==== The data ====

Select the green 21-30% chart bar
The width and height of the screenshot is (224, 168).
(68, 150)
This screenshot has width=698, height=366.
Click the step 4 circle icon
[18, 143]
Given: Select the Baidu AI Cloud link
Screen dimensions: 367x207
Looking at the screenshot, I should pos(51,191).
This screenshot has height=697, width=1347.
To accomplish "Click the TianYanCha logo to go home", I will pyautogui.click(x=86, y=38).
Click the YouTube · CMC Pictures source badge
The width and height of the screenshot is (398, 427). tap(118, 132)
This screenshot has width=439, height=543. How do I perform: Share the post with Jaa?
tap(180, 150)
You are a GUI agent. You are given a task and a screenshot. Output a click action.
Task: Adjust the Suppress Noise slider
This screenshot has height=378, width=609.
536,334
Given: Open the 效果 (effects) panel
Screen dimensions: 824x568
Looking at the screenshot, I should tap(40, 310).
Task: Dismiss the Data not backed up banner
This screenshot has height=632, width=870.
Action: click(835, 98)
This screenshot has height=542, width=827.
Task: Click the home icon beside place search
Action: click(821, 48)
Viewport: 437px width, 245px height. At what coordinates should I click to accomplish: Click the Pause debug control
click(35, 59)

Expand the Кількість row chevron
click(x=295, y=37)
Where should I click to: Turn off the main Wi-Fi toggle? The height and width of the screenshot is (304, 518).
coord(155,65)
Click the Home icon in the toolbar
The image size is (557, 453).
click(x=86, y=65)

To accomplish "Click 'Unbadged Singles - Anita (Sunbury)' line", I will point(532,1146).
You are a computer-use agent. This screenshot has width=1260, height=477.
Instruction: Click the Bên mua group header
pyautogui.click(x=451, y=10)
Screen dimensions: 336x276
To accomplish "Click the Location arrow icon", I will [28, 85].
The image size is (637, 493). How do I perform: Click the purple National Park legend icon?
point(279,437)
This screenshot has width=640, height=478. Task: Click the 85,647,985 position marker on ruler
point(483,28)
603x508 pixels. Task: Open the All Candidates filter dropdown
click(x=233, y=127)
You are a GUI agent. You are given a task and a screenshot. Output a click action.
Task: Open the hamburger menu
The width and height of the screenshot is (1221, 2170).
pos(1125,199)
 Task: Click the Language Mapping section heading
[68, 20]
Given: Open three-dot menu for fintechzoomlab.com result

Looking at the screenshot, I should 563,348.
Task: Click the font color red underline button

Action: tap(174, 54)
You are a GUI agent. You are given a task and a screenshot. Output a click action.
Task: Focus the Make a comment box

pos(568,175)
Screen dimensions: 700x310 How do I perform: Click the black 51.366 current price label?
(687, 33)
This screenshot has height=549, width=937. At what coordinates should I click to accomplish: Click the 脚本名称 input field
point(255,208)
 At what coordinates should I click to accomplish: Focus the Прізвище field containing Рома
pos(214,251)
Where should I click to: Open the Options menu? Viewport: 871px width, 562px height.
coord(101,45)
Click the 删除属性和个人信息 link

====

*Try it*.
From the first line down to the last, give the records again exactly.

*Answer section*.
Select the green 21-30% chart bar
The width and height of the screenshot is (224, 168).
(68, 150)
This screenshot has width=698, height=366.
Click the step 4 circle icon
[18, 143]
Given: Select the Baidu AI Cloud link
Screen dimensions: 367x207
Looking at the screenshot, I should pos(51,191).
This screenshot has height=697, width=1347.
To accomplish "Click the TianYanCha logo to go home", I will pyautogui.click(x=86, y=38).
Click the YouTube · CMC Pictures source badge
The width and height of the screenshot is (398, 427). tap(118, 132)
This screenshot has width=439, height=543. How do I perform: Share the post with Jaa?
tap(180, 150)
You are a GUI agent. You are given a task and a screenshot. Output a click action.
Task: Adjust the Suppress Noise slider
This screenshot has height=378, width=609.
536,334
Given: Open the 效果 (effects) panel
Screen dimensions: 824x568
Looking at the screenshot, I should tap(40, 310).
Task: Dismiss the Data not backed up banner
This screenshot has height=632, width=870.
Action: click(835, 98)
This screenshot has height=542, width=827.
Task: Click the home icon beside place search
Action: click(821, 48)
Viewport: 437px width, 245px height. At what coordinates should I click to accomplish: Click the Pause debug control
click(35, 59)

Expand the Кількість row chevron
click(x=295, y=37)
Where should I click to: Turn off the main Wi-Fi toggle? The height and width of the screenshot is (304, 518).
coord(155,65)
Click the Home icon in the toolbar
The image size is (557, 453).
click(x=86, y=65)

To accomplish "Click 'Unbadged Singles - Anita (Sunbury)' line", I will point(532,1146).
You are a computer-use agent. This screenshot has width=1260, height=477.
Instruction: Click the Bên mua group header
pyautogui.click(x=451, y=10)
Screen dimensions: 336x276
To accomplish "Click the Location arrow icon", I will [28, 85].
The image size is (637, 493). How do I perform: Click the purple National Park legend icon?
point(279,437)
This screenshot has width=640, height=478. Task: Click the 85,647,985 position marker on ruler
point(483,28)
603x508 pixels. Task: Open the All Candidates filter dropdown
click(x=233, y=127)
You are a GUI agent. You are given a task and a screenshot. Output a click action.
Task: Open the hamburger menu
The width and height of the screenshot is (1221, 2170).
pos(1125,199)
 Task: Click the Language Mapping section heading
[68, 20]
Given: Open three-dot menu for fintechzoomlab.com result

Looking at the screenshot, I should 563,348.
Task: Click the font color red underline button

Action: tap(174, 54)
You are a GUI agent. You are given a task and a screenshot. Output a click action.
Task: Focus the Make a comment box

pos(568,175)
Screen dimensions: 700x310 How do I perform: Click the black 51.366 current price label?
(687, 33)
This screenshot has height=549, width=937. At what coordinates should I click to accomplish: Click the 脚本名称 input field
point(255,208)
 At what coordinates should I click to accomplish: Focus the Прізвище field containing Рома
pos(214,251)
Where should I click to: Open the Options menu? Viewport: 871px width, 562px height.
coord(101,45)
Click the 删除属性和个人信息 link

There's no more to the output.